→ EXERCISE DESCRIPTION
Format the lines below as a Markdown table with two columns, Row and Line. Number each row and leave out any blank lines.

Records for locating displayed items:
_ _ _ _ _ _ _

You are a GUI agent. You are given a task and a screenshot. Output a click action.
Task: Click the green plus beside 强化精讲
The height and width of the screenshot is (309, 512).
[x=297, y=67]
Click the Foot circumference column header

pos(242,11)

_ _ _ _ _ _ _

→ WRITTEN RESPONSE
| Row | Line |
|---|---|
| 1 | You are a GUI agent. You are given a task and a screenshot. Output a click action. |
| 2 | Task: Click the green plus beside 强化精讲 |
| 3 | The height and width of the screenshot is (309, 512). |
| 4 | [x=297, y=67] |
| 5 | Click the Foot circumference column header |
| 6 | pos(242,11) |